Gavriil Vasilyevich Zhukov (Гавриил Васильевич Жуков; 24 March 1899 - 8 January 1957) was a Soviet naval commander who served in both the Spanish Civil War and the Second World War.

==Early life==
Zhukov was born in the Village of Beryozovy Gai in the Samara Governorate in 1899. After limited schooling at the age of 15 he was employed at a factory manufacturing artillery fuzes. Later he traveled to Petrograd and entered a maritime School there. In April 1918, he joined the Red Army sailors' detachment and took part in battles with the White Guard troops in Samara, Simbirsk and Kazan in the composition of the Volga Military Flotillas. He rose through the ranks first as a seaman, then a machine gunner, chief of staff of the sailors' unit and finally adjutant to the unit commander. After the Civil War from 1925 to 1927 he studied at the Russian Naval School.
During the Spanish Civil War from October 1936 to 31 July 1937, Zhukov was in Spain as adviser and assistant to the naval attaché to Nikolai Kuznetsov . For his participation alongside the Spanish Republicans he received his first Order of Lenin.
From its construction in 1937 to 1939 he was captain of the cruiser Maxim Gorky and was then promoted in 1939 to command the Detachment of Training Ships of the Baltic Fleet, before serving as commandant of the Northwestern Fortified Region of the Black Sea Fleet. In March 1940, he was transferred to command the Odessa Naval Base .

==Second World War==
When the Germans invaded the USSR, Gavriil Zhukov was the commander of the Odessa Naval Base as well as the Odessa Defense Region during the Siege of Odessa when the city was surrounded by Romanian and German forces in August 1941 until the evacuation of troops in October 1941. In December, Zhukov was appointed deputy commander of the Black Sea Fleet for land defense of its main base, Sevastopol. After the defense of Sevastopol, he commanded naval bases, taking charge of the Tuapse Naval Base in April 1942. In May 1943 Zhukov was transferred to command the Island Naval Base of the Baltic Fleet on Lavansaari and Seiskari in the Gulf of Finland.

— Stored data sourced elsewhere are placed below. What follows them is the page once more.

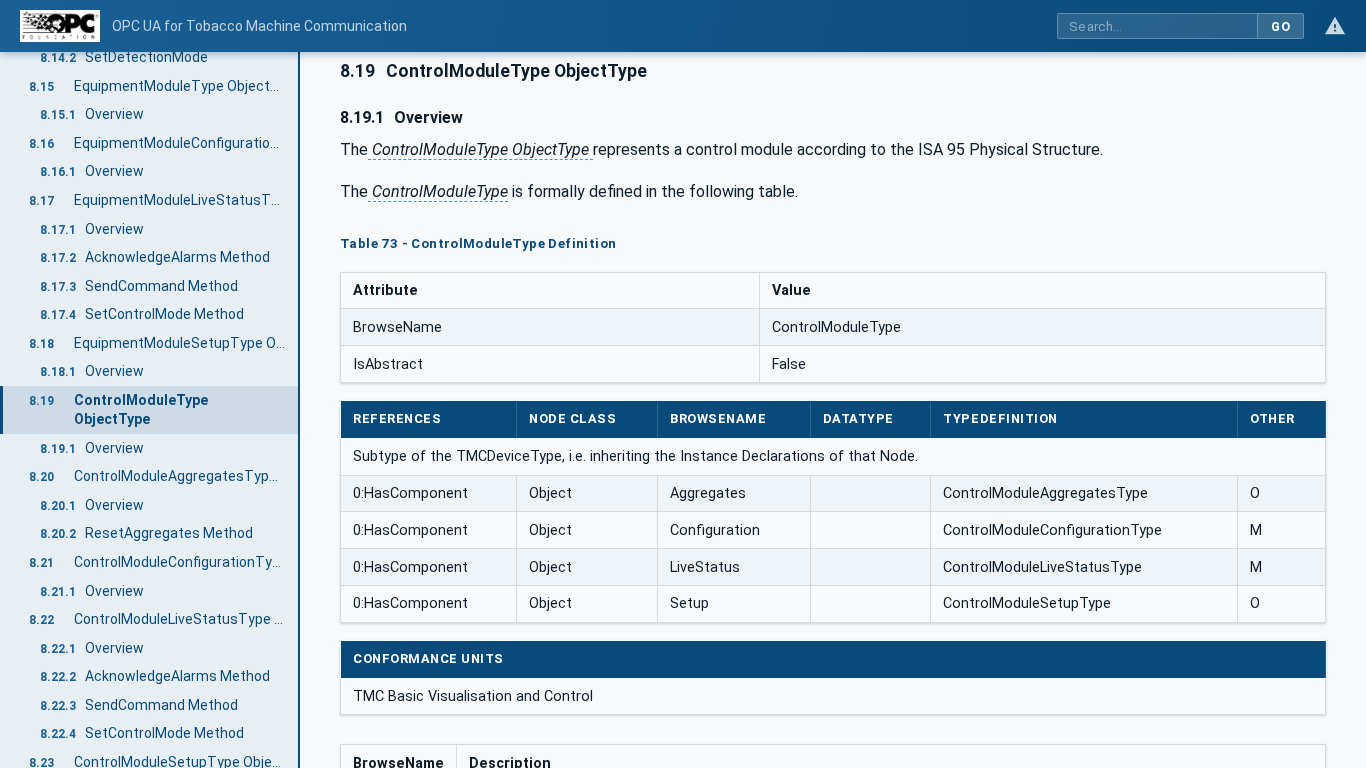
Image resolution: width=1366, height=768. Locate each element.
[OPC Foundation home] (60, 26)
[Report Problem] (1335, 26)
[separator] (300, 410)
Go (1280, 26)
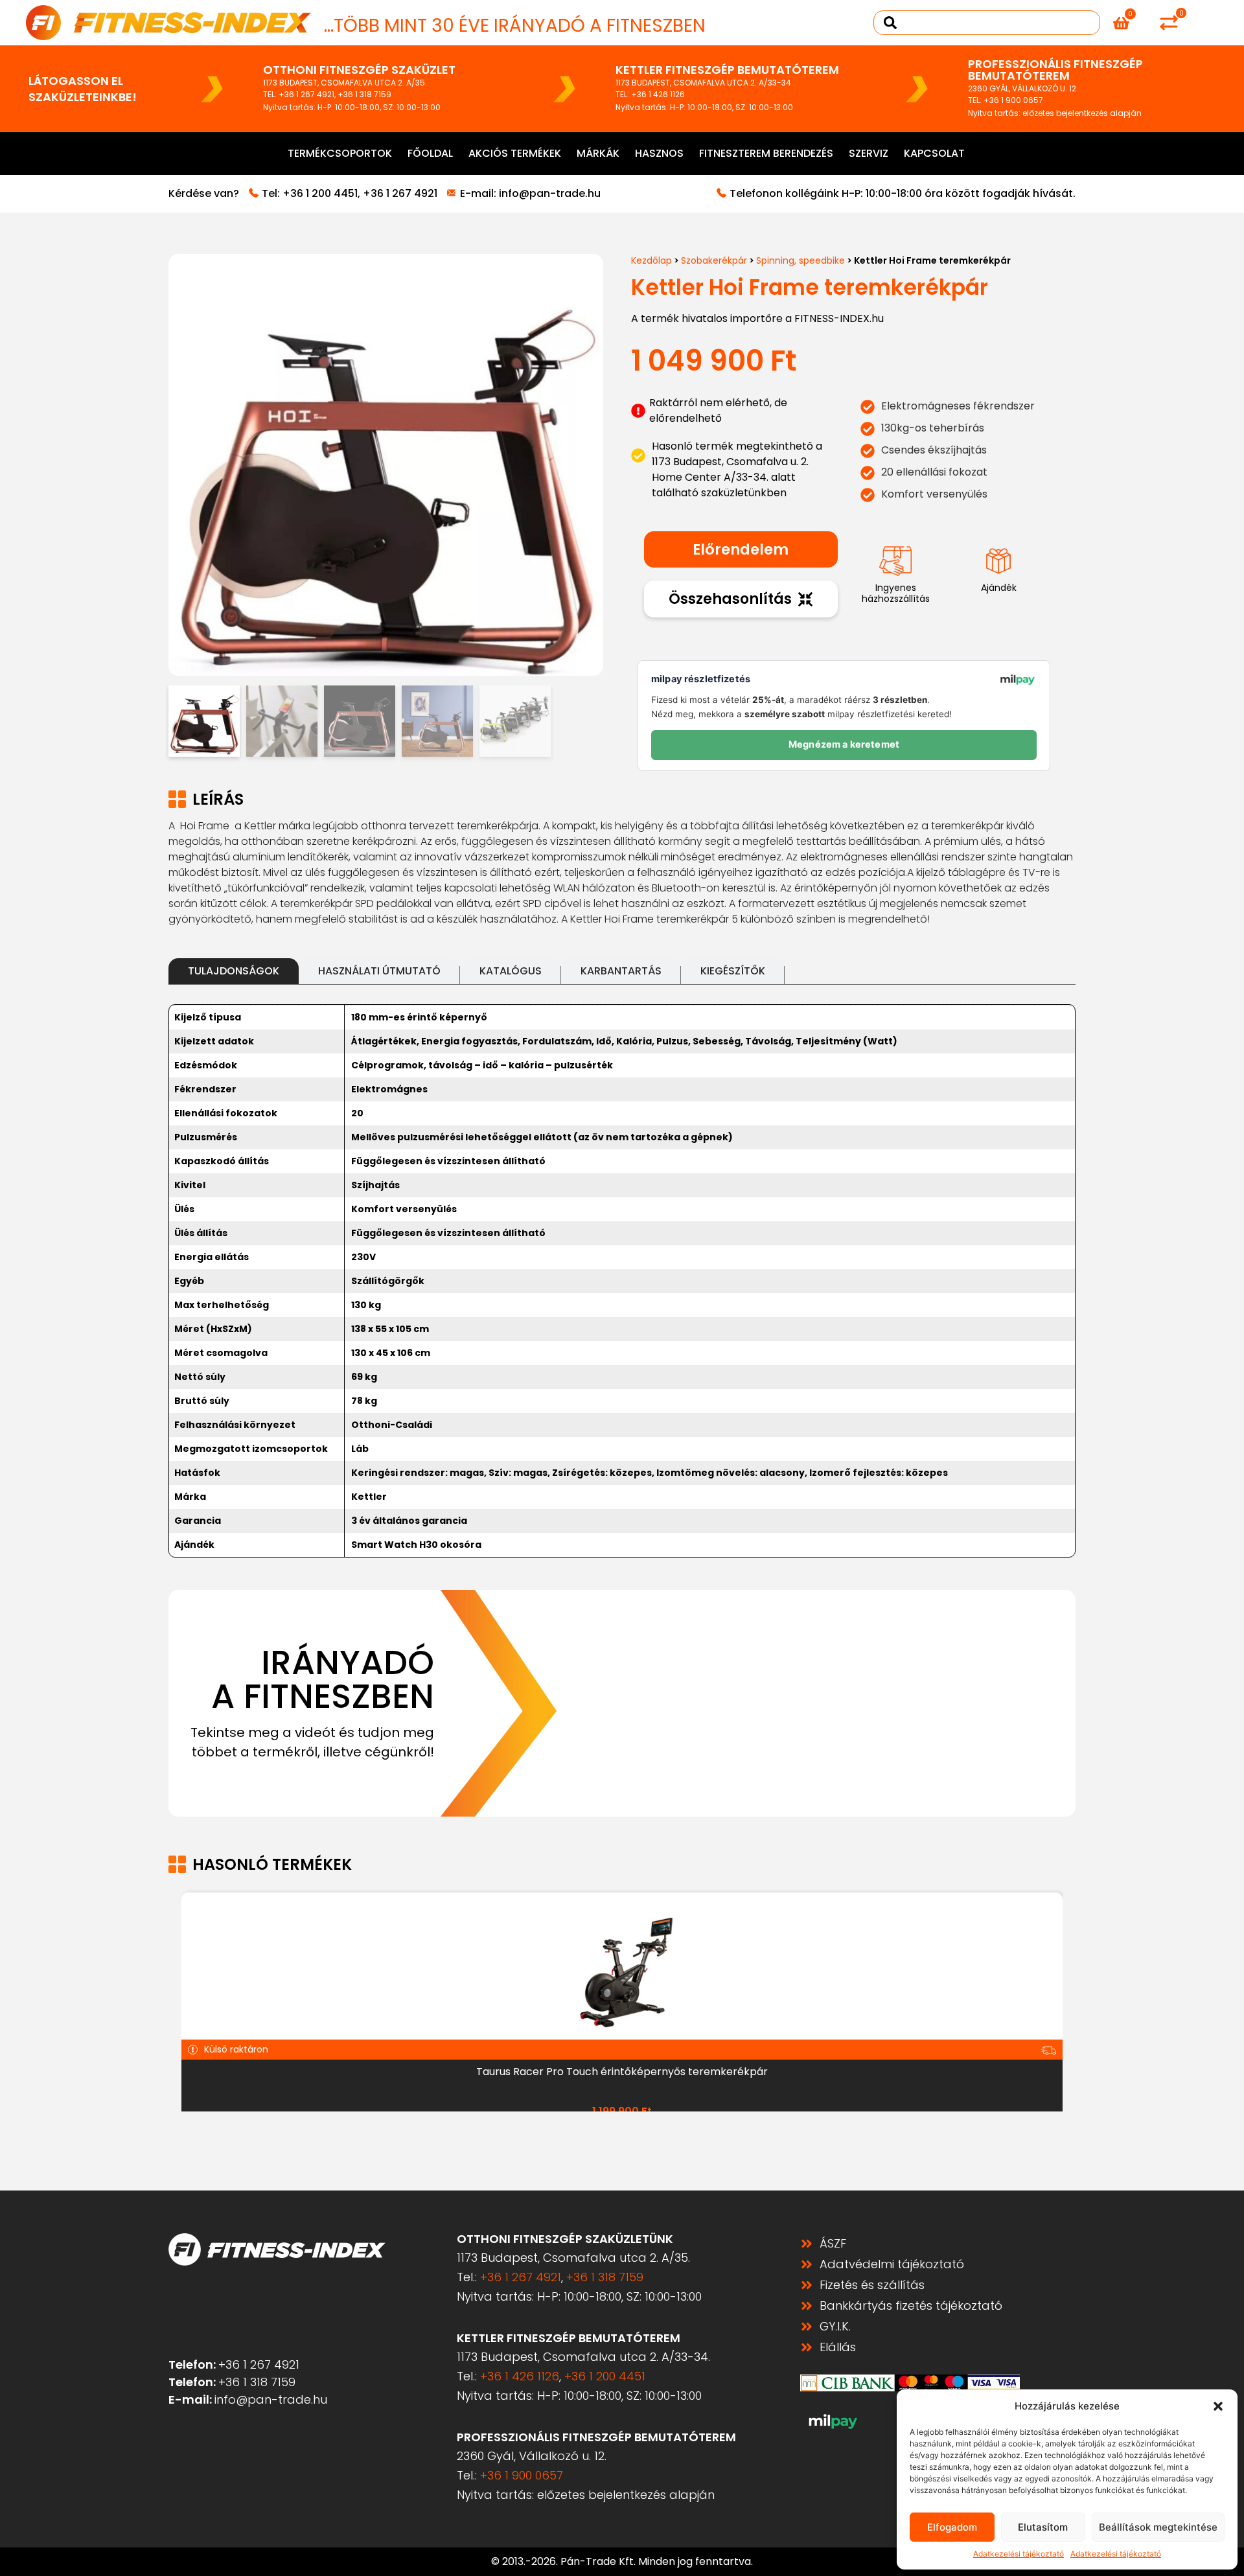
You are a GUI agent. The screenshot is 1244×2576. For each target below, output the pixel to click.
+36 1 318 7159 (364, 94)
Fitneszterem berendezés (766, 153)
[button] (1218, 2406)
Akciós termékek (514, 153)
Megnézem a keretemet (844, 744)
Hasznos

In January 1945 he was shifted to command the Odessa Naval Base.

==Later life==
Between 1946 and 1948, Zhukov commanded the Southern Naval Region of the Pacific Fleet, before serving as chief of the Black Sea Higher Naval School in Sevastopol. In September 1948 he was transferred to serve as chief of the Odessa Higher Nautical School, his last post before he resigned due to illness in 1951. Zhukov died in Odessa in 1957 and buried at the Second Christian Cemetery in Odessa.